- Work order:
Repeat the listing below word for word, minus the pictures.

- Data:
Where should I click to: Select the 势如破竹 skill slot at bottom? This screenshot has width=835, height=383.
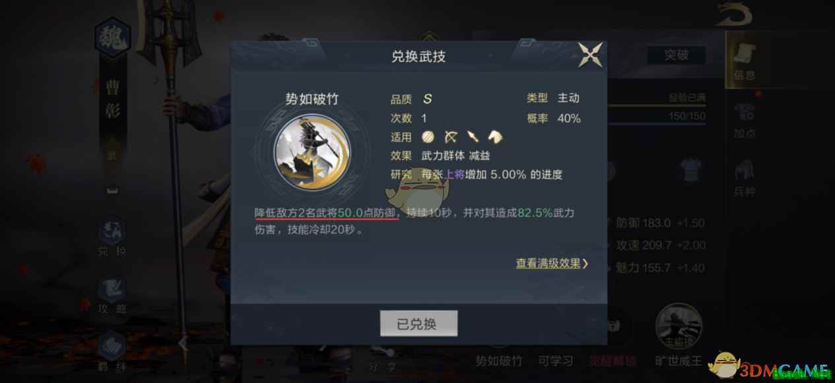[498, 361]
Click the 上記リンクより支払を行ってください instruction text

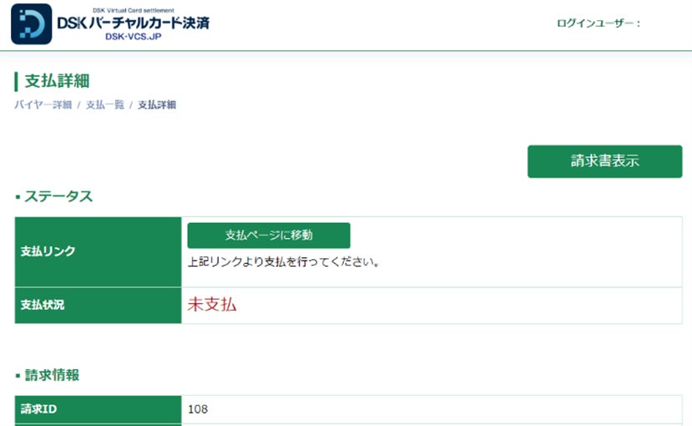(284, 262)
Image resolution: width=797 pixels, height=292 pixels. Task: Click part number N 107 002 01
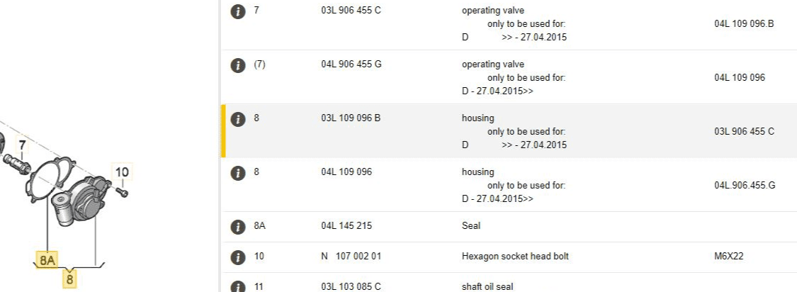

- Answer to this task:
Where should I click to: Select the 势如破竹 skill slot at bottom? This screenshot has width=835, height=383.
[498, 361]
Click the 上記リンクより支払を行ってください instruction text

(284, 262)
Image resolution: width=797 pixels, height=292 pixels. Task: Click part number N 107 002 01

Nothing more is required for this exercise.